Come recuperare la fiducia di mio figlio in se stesso e in me
Mio figlio di 6 anni in questo periodo è molto nervoso, strafottente, disubbidiente e fa muro anche come me (cosa che non era mai successa prima), si isola e tende a vivere in un mondo tutto suo, capita anche che dica di essere un buono a niente e che lo amo della sorella di 3 anni.
Ma facciamo un passo indietro...
L'anno scorso mio marito (dopo anni di non detti, un lavoro molto "invadente" e un mio "isolamento/depressione") ha deciso di trasferirsi dai suoi.
A questo punto è cominciata una fase di eterno tira e molla, che ancora non ha portato a nulla di definitivo.
Io a causa dello stress dovuto dalla gestione esclusiva dei bambini (lui li vede giusto un paio di ore al giorno a causa dei suoi orari lavorativi), il lavoro, cambio casa, e la situazione in generale ho spesso avuto i nervi a fior di pelle il che mi ha portata a scatti di ira e incoerenza sul metodo educativo (a volte troppo morbida perché mi spiaceva per la situazione, a volte troppo rigida perché nervosa e con le sensazione di solitudine e impotenza).
Inizialmente mio figlio ha avuto un'importante fase regressiva in cui si succhiava il pollice, voleva dormire nel lettone, mangiava le unghie, ciucciava la maglia (fatto che perdura tutt'ora).
Poi è passato alla rabbia, all'evidente frustrazione e ora alla disubbidienza. Dice di essere arrabbiato con tutti (anche se tendenzialmente è ed è sempre stato un bambino solare e affettuoso) è come se sotto la superficie abbia un mare di emozioni negative inespresse, come se si sentisse incompreso e abbia "rinunciato".
Io sto facendo un percorso di crescita e consapevolezza personale molto profondo e sto cercando di coinvolgere anche loro, vorrei che i e i miei figli facessimo un "salto di qualità" verso un futuro equilibrato e più sereno.
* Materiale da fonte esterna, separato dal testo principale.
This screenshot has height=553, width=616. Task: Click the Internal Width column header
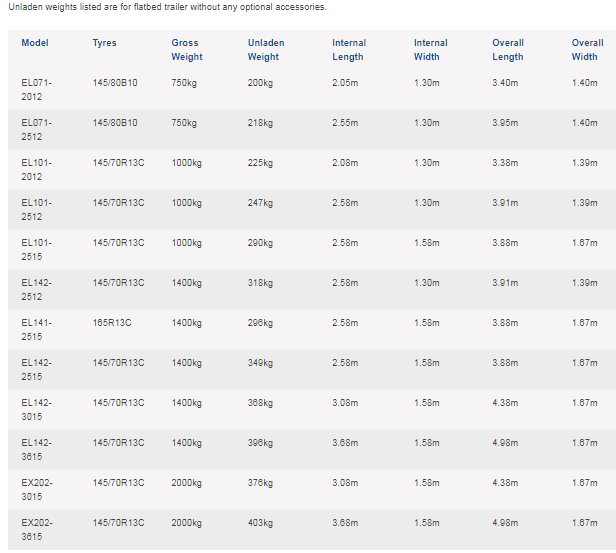431,50
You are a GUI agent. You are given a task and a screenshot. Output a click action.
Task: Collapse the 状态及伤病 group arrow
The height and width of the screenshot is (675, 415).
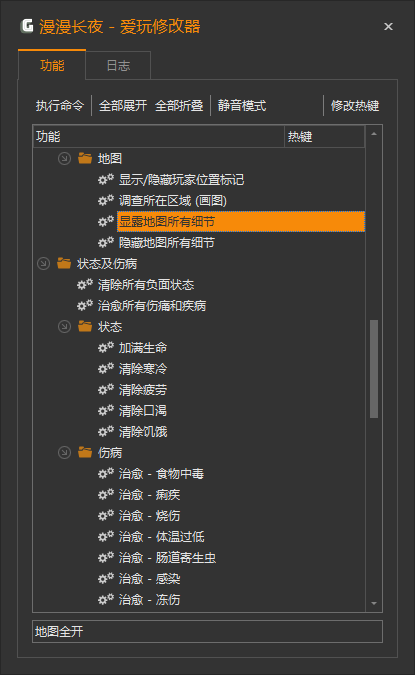(43, 263)
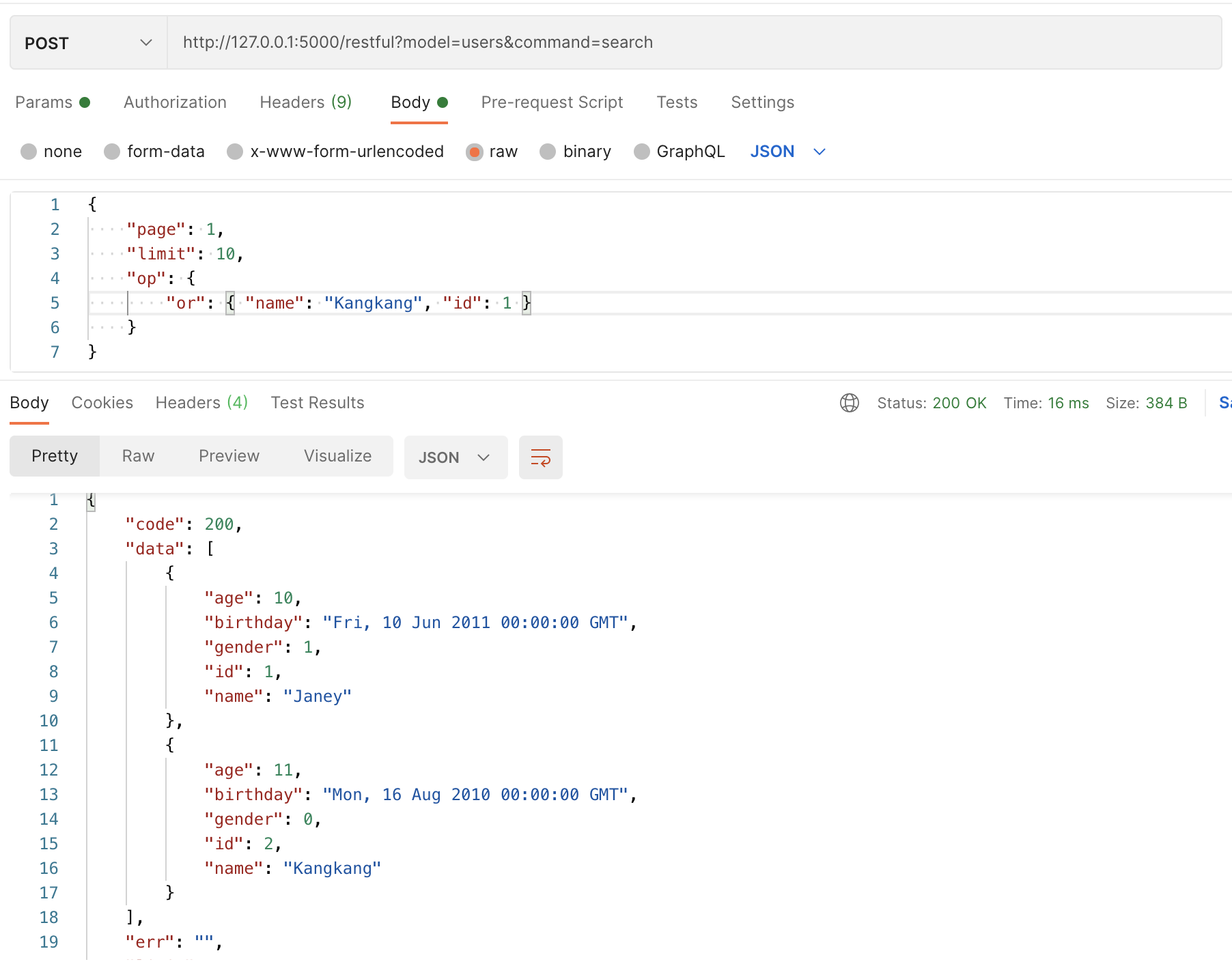The width and height of the screenshot is (1232, 964).
Task: Switch response view to Preview
Action: (x=229, y=456)
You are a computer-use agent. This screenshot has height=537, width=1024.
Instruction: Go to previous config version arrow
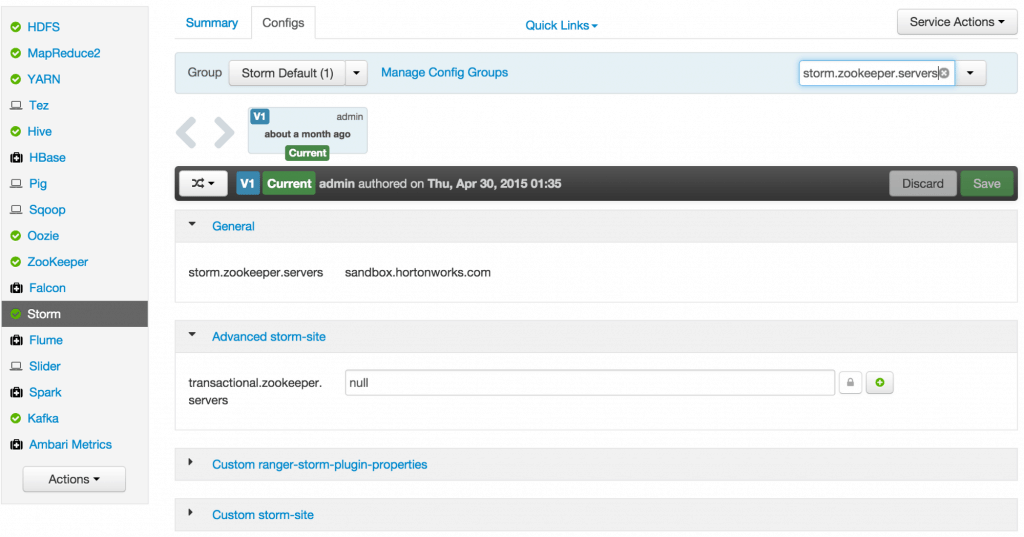(x=187, y=132)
So che ci vorrà molto tempo e vorrei capire come cominciare a "riprendere il controllo" su mio figlio per accompagnarlo poi in questo percorso. Insomma come faccio a fare sì che lui si apra e mi permetta di aiutarlo? Come argino la sua rabbia durante il percorso? Come gli dimostro che ci sono? So che parte della risposta sta nella coerenza e nel tempo. Ma a volte è difficile. Quando provo a sedermi e parlargli e lui inizia a canticchiare, giocare ecc non è facile restare calmi e ottimisti.
Grazie
Gentilissima,
in genere entriamo in relazione con l'altro così come le varie parti di noi entrano in rapporto tra di loro. Uno degli errori maggiori è continuare a individuare nell'emozione il problema da risolvere, mentre la sfera emotiva è come un sistema d'allarme che segnala l'esistenza dell'incendio e quest'incendio è rappresentato dai pensieri negativi circa noi stessi.
Molti distinguono le emozioni in positive e negative, i più lungimiranti individuano una valenza positiva e negativa in ciascuna emozione. L'ottica MDPAC percepisce le emozioni esclusivamente in senso protettivo.
La rabbia sta tentando di proteggere suo figlio dalla sensazione di pericolo, di perdita di controllo, di attacco alla sua autostima: quindi è su questo che bisogna lavorare perché se puntiamo a gestire l'emozione rischiamo di confondere il sistema di allarme con l'incendio.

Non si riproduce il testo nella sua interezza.